_Exercise details_
Write the lines from the line with "has width=2000, height=1228." to the line with "participant-name-text: Каримова Юлия is" as a two-column CSV with the columns text and answer. Give one row for each line and its answer, with every field in double quotes and any line breaks replaced by spaces.

_Exercise materials_

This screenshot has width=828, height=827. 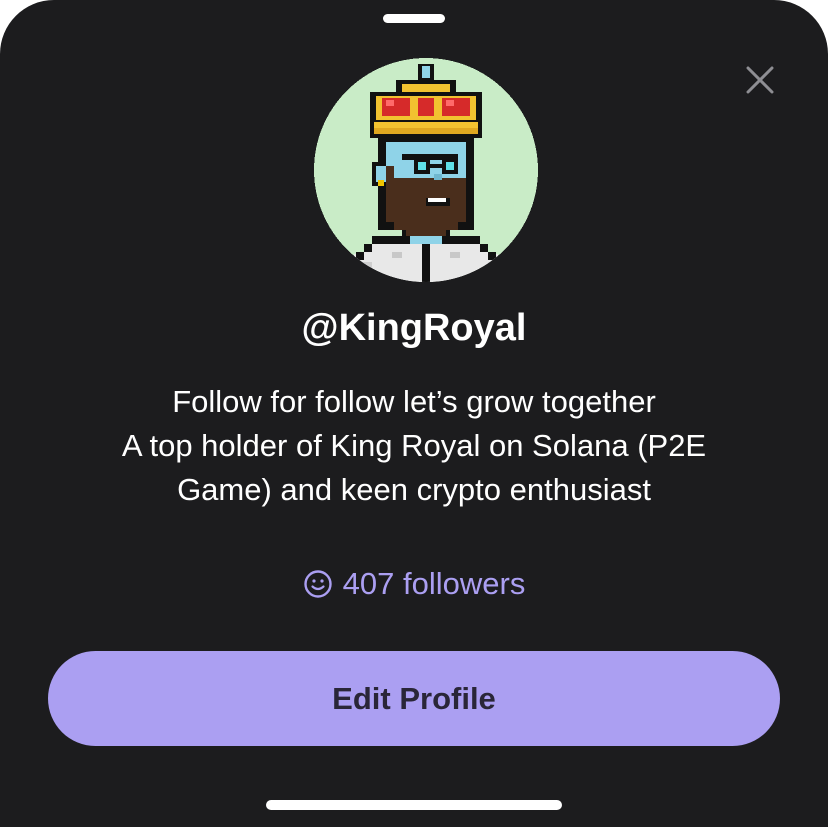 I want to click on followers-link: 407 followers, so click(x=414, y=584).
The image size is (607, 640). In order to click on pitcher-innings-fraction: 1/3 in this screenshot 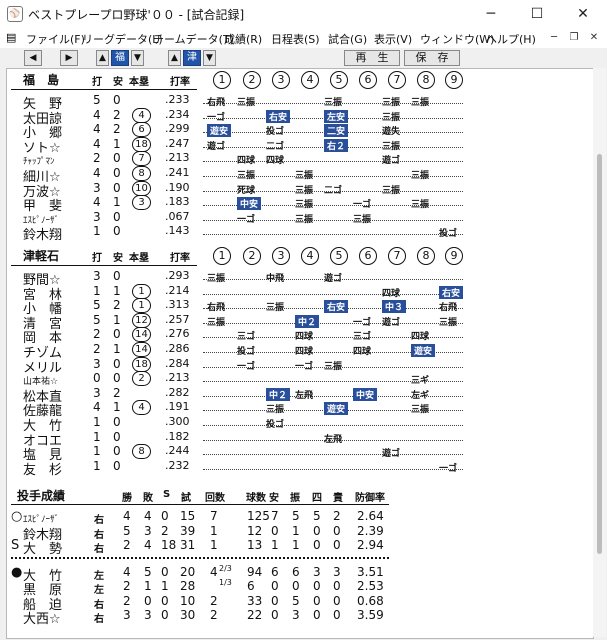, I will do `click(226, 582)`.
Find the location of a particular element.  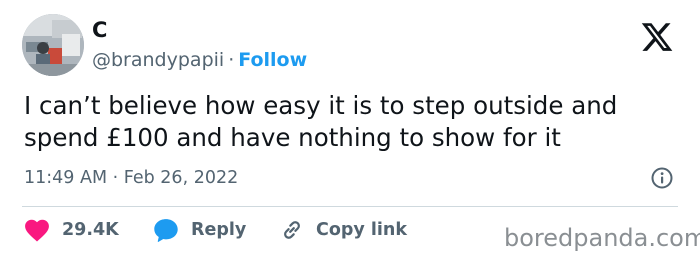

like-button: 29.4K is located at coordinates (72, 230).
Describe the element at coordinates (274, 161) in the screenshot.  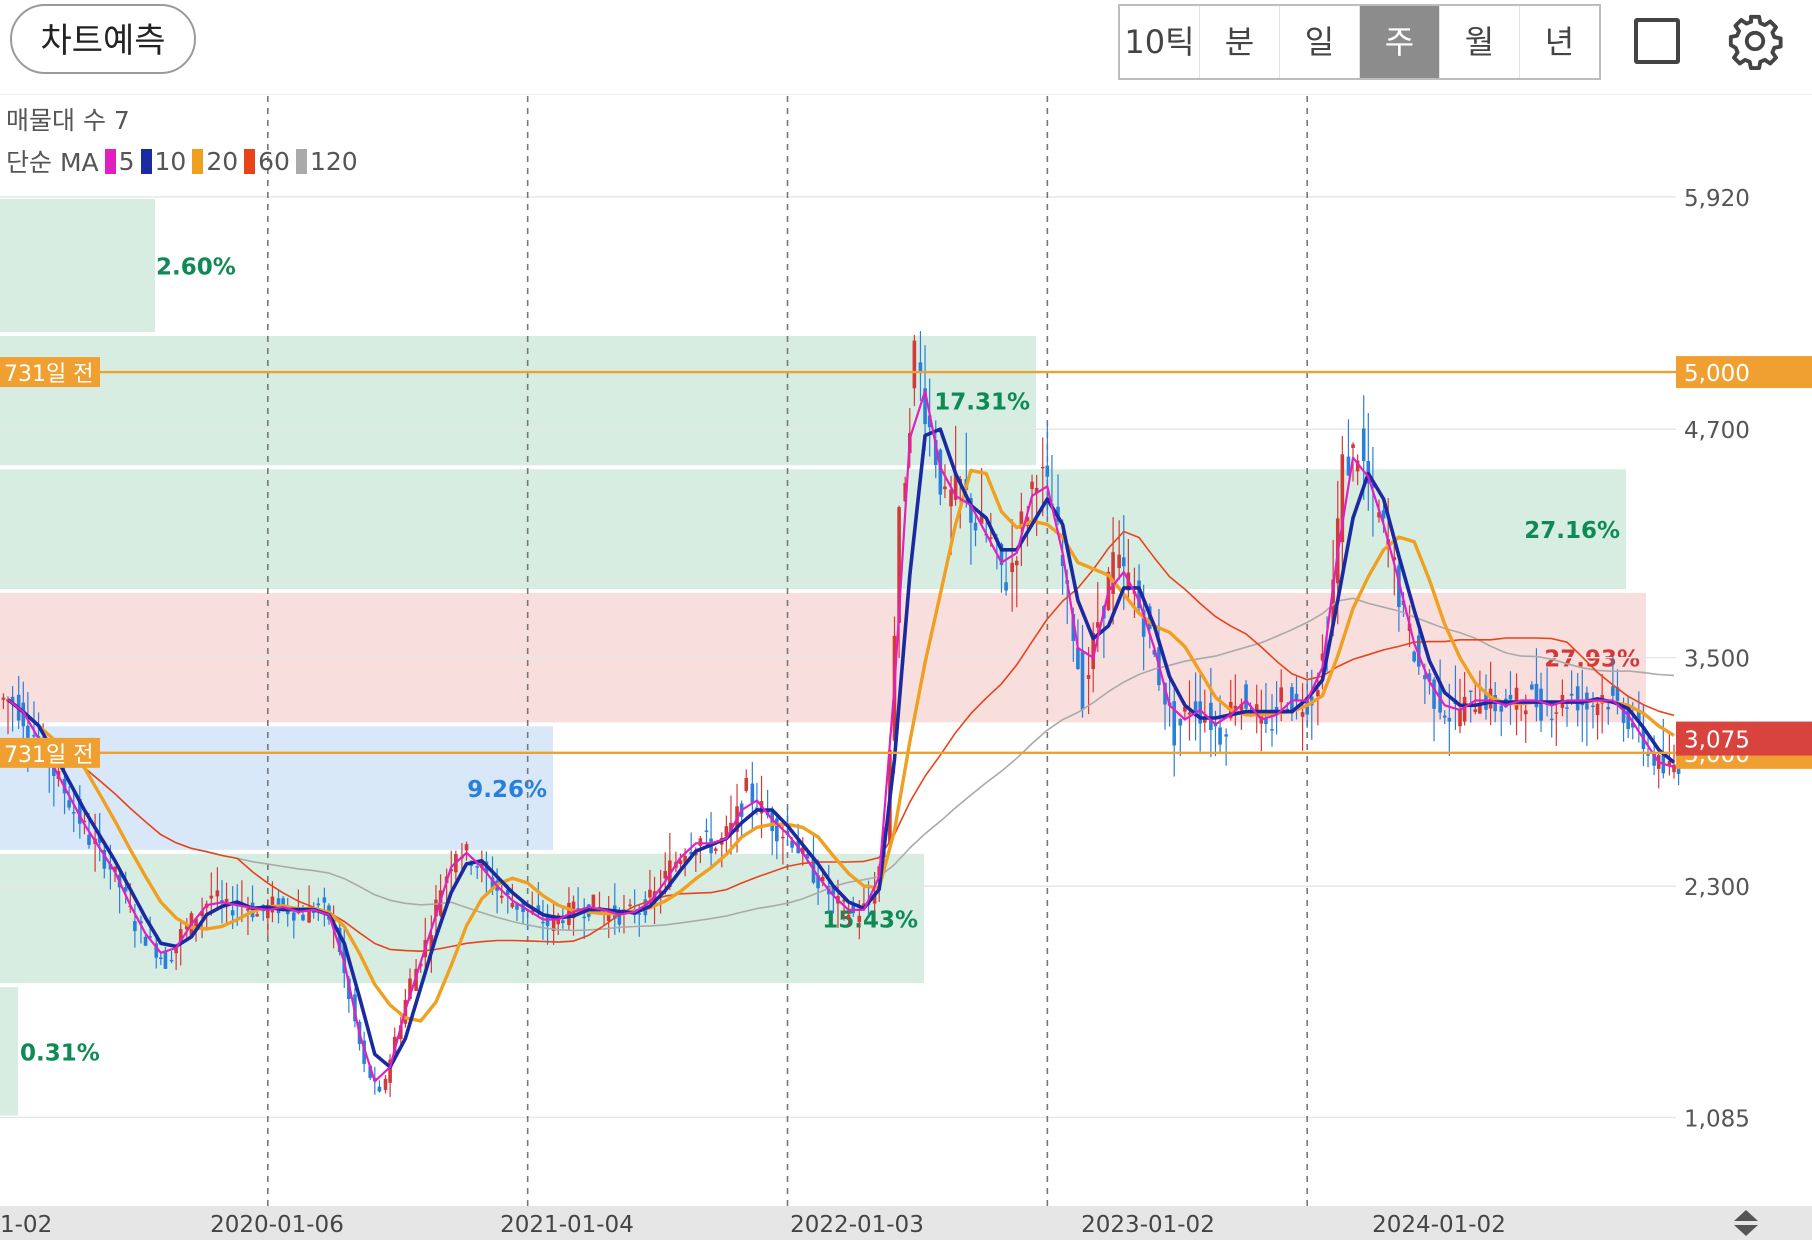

* * *

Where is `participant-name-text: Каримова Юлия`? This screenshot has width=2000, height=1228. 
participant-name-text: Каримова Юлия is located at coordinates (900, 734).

_Solution below_
text,answer
"Where is `participant-name-text: Каримова Юлия`? This screenshot has width=2000, height=1228.","participant-name-text: Каримова Юлия is located at coordinates (900, 734)."